Version: 1.2.0

Schema API

A schema is extracted from a data source. The schema represents the features of the feature set.

Creating the schema

Python
Scala

create_from is available on the Schema class and is used to create a schema instance from a string formatted schema
create_derived_from is available on the Schema class and is used to create a derived schema instance from a string formatted schema and parent feature set along with transformation
to_string is available on a schema instance and is used to serialise the schema object to string format

createFrom is available on the Schema class and is used to create a schema instance from a string formatted schema
createDerivedFrom is available on the Schema class and is used to create a derived schema instance from a string formatted schema and parent feature set along with transformation
toString is available on a schema instance and is used to serialise the schema object to string format

Usage

Create a schema from a string

A schema can be created from a string format:

Python
Scala

from featurestore import Schema
schema = "col1 string, col2 string, col3 integer"
schema = Schema.create_from(schema)

import ai.h2o.featurestore.core.Schema
val schema = "col1 string, col2 string, col3 integer"
val schema = Schema.createFrom(schema)

Create a derived schema from a string

Python
Scala

from featurestore import Schema
import featurestore.transformations as t
spark_pipeline_transformation = t.SparkPipeline("...")
schema_str = "id INT, text STRING, label DOUBLE, state STRING, date STRING, words ARRAY<STRING>"
schema = Schema.create_derived_from(schema_str, [parent_feature_set], spark_pipeline_transformation)

import ai.h2o.featurestore.core.Schema
import ai.h2o.featurestore.core.transformations.SparkPipeline
sparkPipelineTransformation = t.SparkPipeline("...")
schemaStr = "id INT, text STRING, label DOUBLE, state STRING, date STRING, words ARRAY<STRING>"
schema = Schema.createDerivedFrom(schemaStr, Seq(parentFeatureSet), sparkPipelineTransformation)

Create a schema from a data source

A schema can also be created from a data source. To see all supported data sources, see Supported data sources.

Python
Scala

schema = client.extract_schema_from_source(source)
schema = Client.extract_schema_from_source(source, credentials)

val schema = client.extractSchemaFromSource(source)
val schema = client.extractSchemaFromSource(source, credentials)

note

An optional parameter, credentials , can be specified. If specified, these credentials are used instead of environmental variables.

Create a schema from a feature set

Python
Scala

feature_set = project.feature_sets.get("example")
schema = Schema.create_from(feature_set)

val feature_set = project.featureSets.get("example")
val schema = Schema.createFrom(feature_set)
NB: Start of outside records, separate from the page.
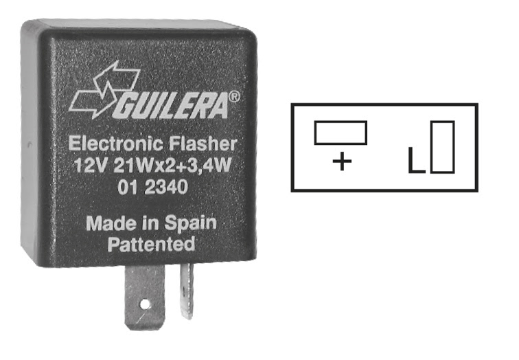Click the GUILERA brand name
pos(172,106)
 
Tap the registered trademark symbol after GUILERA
pos(234,97)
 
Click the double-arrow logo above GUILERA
pos(104,89)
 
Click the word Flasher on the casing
pos(203,144)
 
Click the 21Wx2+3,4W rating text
pos(172,166)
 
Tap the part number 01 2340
pos(152,187)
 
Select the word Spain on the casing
pos(190,223)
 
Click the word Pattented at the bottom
pos(151,244)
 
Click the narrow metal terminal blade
pos(187,291)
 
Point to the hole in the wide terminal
pos(145,304)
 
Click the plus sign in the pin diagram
pos(342,161)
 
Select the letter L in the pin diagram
pos(416,160)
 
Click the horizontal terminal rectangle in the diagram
pos(341,133)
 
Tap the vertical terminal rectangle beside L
pos(442,147)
Create a derived schema from a parent feature set with applied transformation

A derived schema can be created from an existing feature set using selected transformation. To see all supported transformations, see Supported derived transformation.

Python
Scala

import featurestore.transformations as t
spark_pipeline_transformation = t.SparkPipeline("...")

schema = client.extract_derived_schema([parent_feature_set], spark_pipeline_transformation)

import ai.h2o.featurestore.core.transformations.SparkPipeline
val sparkPipelineTransformation = t.SparkPipeline("...")

val schema = client.extractDerivedSchema(Seq(parentFeatureSet), sparkPipelineTransformation)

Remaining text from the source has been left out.